[Saved data entries]
== Segment start ==

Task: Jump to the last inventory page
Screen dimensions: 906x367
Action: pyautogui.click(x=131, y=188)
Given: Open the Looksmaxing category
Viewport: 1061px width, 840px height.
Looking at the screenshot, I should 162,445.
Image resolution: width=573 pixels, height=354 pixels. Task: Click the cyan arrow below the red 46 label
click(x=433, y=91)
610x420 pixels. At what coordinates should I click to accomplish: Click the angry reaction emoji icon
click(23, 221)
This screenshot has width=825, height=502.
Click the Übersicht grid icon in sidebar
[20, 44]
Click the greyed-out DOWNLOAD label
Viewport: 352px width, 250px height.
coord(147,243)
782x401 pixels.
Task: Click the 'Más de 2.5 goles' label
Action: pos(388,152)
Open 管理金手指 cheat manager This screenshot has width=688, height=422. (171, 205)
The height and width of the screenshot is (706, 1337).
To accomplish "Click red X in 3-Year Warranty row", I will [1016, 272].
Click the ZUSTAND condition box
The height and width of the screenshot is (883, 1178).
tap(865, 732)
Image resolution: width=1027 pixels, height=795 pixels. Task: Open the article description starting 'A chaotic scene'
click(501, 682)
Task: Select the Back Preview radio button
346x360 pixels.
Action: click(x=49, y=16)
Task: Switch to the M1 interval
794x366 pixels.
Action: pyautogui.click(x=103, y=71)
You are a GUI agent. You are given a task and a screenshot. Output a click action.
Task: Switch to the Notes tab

== Segment end ==

TASK INSTRUCTIONS :: Every line above that contains the word "This" should be reported.

COMPLETED TASK ::
This screenshot has width=825, height=502.
Open 管理金手指 cheat manager This screenshot has width=688, height=422. (171, 205)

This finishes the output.